Not only is this extreme heat severely uncomfortable, it can also be very dangerous for pets, children, elderly individuals, and other sensitive passengers. So what should you do if your car’s AC does go out this summer? If you don’t have the time or cash to get the AC system in your car replaced right away, that doesn’t mean you have to suffer in blistering heat every time you drive your car on a hot day. Instead, check out these top five ways to survive driving this summer if your car’s AC system is broken.
1. Roll the Windows Down
Rolling down your car’s windows to cool down its interior might seem obvious, but it is a very effective solution that not enough drivers take advantage of correctly when their car’s AC is broken. It’s important to keep driving after you roll your windows down if you want your car to cool down quickly. Driving keeps air circulating and reduces the temperature of your car’s interior faster.
Be careful when rolling your windows down. Keeping your windows open when you’re traveling at high speeds can waste gas and put you at risk of getting hit by rocks or other rubble on the road. Roll your windows down when you’re driving on suburban or city streets to cool down your car. When you merge onto the highway, roll your windows back up to preserve your gas and protect your face from flying debris.
2. Invest in a Portable Air Conditioner or Cooling Fan
A portable air conditioner or cooling fan can act as an affordable temporary cooling system when your car’s AC is broken.
Buying a portable air conditioner or cooling fan is one of the most effective ways to cool down your car when your AC isn’t working, but it can be expensive. Before you invest in a portable cooling system, check with your local repair shop to determine whether portable cooling is more affordable for your vehicle than just getting your car’s original AC system replaced.
3. Get Your Windows Tinted
Tinting your car’s windows can reduce the temperature of your car’s interior by up to 45 degrees F on a hot day. Anyone who has experienced both 65-degree F weather and 110-degree F weather can understand what a significant difference that is.
Getting your car’s windows tinted isn’t super cheap, but it’s definitely more affordable than getting your entire AC system replaced. Window tinting usually costs anywhere between $100 to $200.
4. Cover Up What You Can
Covering up the interior of your car can significantly reduce its temperature. The seats, seat belts, and steering wheel of your car tend to heat up the most, especially if your car has a leather interior. Investing in affordable covers for your car’s seats, seat belts, and steering wheel can cool down your car’s interior and prevent you from burning your hands every time you try to buckle your seat belt.
You should always try to park in the shade whenever possible to keep your car cool and protect its exterior and interior from sun damage.
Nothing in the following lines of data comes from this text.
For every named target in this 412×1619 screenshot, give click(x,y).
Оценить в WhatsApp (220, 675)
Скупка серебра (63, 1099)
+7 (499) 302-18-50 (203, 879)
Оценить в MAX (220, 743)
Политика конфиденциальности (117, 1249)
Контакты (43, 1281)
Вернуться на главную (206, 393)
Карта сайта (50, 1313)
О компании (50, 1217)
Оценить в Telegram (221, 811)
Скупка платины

When your car’s AC is broken, finding a shady spot to park or parking in a covered structure is especially important. If you park your car outside in the sun at home, you can also purchase an exterior car cover to use as a barrier between your car and the sun.
5. Get a Quick Fix
Malfunctioning AC doesn’t necessarily mean that your car’s entire AC system needs to be replaced. Sometimes, fixing the AC in your car just requires a quick fix that takes much less time and costs much less money.
A common problem that can cause your car’s AC to malfunction is a dirty cabin air filter. Getting your cabin air filter replaced usually doesn’t cost more than $15 to $25, and you can even replace it yourself with minimal tools and knowledge of car repair. Another quick-fix issue is a cooling fan relay that has burnt connectors or is corroded. A cooling fan relay replacement is slightly more expensive than a cabin air filter replacement–it usually costs between $80 to $150–but it’s still affordable compared to getting your car’s entire AC system replaced.